The local outcomes for the programme based on the national modelling estimates are that for 20,000 checks being carried out it could be expected that there would be 10 fewer heart attacks, 10 fewer stroke events and 32 cases of diabetes prevented in the local population each year.

 

Checks had been carried out on the programme to see if any groups were disproportionately disadvantaged in engaging with the programme.  No group appeared to be disproportionately disadvantage and it appeared that the programme had done well in reaching younger people, those at high risk, especially people from southern Asia and people in the wards of high deprivation.

 

Following the transfer of responsibility for the health check service to the Council, the local NHS Health Check service was undergoing re-procurement.  It was proposed to have the local authority selected provider/s in place by 1 April 2015.

 

Following questions from Members, it was noted that:-

 

a)         The information in Table 1 would be reviewed to present it in a more user friendly manner.

 

b)         Issues of data sharing had delayed implementing the tasks of internal audit but meetings had been held to identify the problems and resolve then in the future.

 

c)         Approximately a third of patients found to have a cardiovascular condition as a result of the screening had benefited from subsequent GP intervention.

 

d)         The audit by Leicester University on the clinical effectiveness of the local health check programme was not expected to be completed until the end of November.

 

e)         Healthwatch’s offer to assist in discussing better ways to capture more detailed data for specific groups such as was welcomed, as it was recognised that some specific groups had different health issues and it was important to have sufficient data to assess and address these needs.

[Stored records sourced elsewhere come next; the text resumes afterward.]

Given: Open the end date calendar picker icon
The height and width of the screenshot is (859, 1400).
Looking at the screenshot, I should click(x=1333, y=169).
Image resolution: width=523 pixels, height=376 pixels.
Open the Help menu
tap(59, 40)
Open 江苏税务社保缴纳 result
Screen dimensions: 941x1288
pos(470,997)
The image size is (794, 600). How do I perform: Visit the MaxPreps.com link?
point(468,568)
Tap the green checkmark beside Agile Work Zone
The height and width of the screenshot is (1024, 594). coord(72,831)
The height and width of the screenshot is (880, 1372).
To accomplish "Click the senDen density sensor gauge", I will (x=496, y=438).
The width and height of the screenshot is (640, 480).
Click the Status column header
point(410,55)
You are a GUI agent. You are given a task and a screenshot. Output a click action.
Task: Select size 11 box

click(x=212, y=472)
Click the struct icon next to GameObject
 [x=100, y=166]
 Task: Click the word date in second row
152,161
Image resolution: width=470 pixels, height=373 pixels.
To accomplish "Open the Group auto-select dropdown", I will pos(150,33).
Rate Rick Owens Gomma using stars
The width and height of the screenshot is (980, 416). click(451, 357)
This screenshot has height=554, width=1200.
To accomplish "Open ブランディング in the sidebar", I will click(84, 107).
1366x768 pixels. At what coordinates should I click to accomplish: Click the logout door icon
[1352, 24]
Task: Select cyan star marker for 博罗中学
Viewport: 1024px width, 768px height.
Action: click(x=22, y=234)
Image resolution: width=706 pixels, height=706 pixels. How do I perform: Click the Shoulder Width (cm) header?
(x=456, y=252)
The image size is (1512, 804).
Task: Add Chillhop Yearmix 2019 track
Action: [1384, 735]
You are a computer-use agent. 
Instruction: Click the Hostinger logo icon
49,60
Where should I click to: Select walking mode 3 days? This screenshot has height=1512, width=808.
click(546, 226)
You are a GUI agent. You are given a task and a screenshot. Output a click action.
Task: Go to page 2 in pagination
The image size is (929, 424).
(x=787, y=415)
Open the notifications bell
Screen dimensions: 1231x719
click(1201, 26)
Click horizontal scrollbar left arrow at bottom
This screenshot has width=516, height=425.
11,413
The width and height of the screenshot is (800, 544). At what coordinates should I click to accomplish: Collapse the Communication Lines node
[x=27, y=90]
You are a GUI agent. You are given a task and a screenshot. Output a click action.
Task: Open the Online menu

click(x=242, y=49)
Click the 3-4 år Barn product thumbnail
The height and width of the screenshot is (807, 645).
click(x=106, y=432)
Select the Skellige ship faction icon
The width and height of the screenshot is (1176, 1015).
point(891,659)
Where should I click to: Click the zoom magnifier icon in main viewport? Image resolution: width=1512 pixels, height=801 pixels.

For example, further data was required in relation to analysis on groups for religion, belief, homelessness, gypsy and travellers, sexuality, trans-gender and disability.

 

f)          Although the specification for the Health Check Programme was originally focused on cardio-vascular health other items have been gradually added such as dementia and screen for alcohol dependency.

 

g)         The programme had received £83k and 20% had been used each year for five years to complete the screening process.  It was understood that the programme would continue in the future and that those people who were screened in year 1 of the programme would be rescreened in year 6 and so on.

 

The Chair commented that the Commission supported the programme as it contributed to the wider preventative and proactive screening initiatives being carried out.  Screening was important to deliver but the consequences were sometime harder to address, often it was difficult for older people to undertake exercise compared to taking a tablet for a condition.

 

RESOLVED:

 

That the report and comments made at the meeting be noted and that a further on the outcome of the audits of the Health Check programme be submitted to a future Commission meeting.

 

 

ACTION

 

1.  The Consultant in Public Health to review the information in Table 1 to present it in a more user friendly manner in the future.

 

2.   The Consultant in Public Health liaise with the Healthwatch representative to discuss better ways in capturing data for specific groups.

 

3.  The Divisional Director, Public Health to submit a report on the clinical effectiveness of the programme to a future meeting of the Commission once the reports on the two current audits have been published.